**Records for the task:**
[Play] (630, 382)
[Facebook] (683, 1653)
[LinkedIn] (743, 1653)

--

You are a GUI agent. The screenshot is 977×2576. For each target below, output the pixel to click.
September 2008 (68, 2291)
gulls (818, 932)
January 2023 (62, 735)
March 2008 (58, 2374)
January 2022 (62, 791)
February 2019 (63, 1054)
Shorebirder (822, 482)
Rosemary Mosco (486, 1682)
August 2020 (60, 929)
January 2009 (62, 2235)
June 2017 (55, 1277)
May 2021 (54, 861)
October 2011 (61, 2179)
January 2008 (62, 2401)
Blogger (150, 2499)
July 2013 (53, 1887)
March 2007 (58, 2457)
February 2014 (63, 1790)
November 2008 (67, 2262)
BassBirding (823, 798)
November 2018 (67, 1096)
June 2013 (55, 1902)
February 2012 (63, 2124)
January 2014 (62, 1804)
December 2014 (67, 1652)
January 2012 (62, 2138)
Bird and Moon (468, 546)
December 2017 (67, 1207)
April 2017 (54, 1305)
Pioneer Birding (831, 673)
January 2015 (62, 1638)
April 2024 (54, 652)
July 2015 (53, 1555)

**Prompt:**
Counting only lines that contain the word "January", how many are there in the records above? Give the number alone.

**Response to this exercise:**
7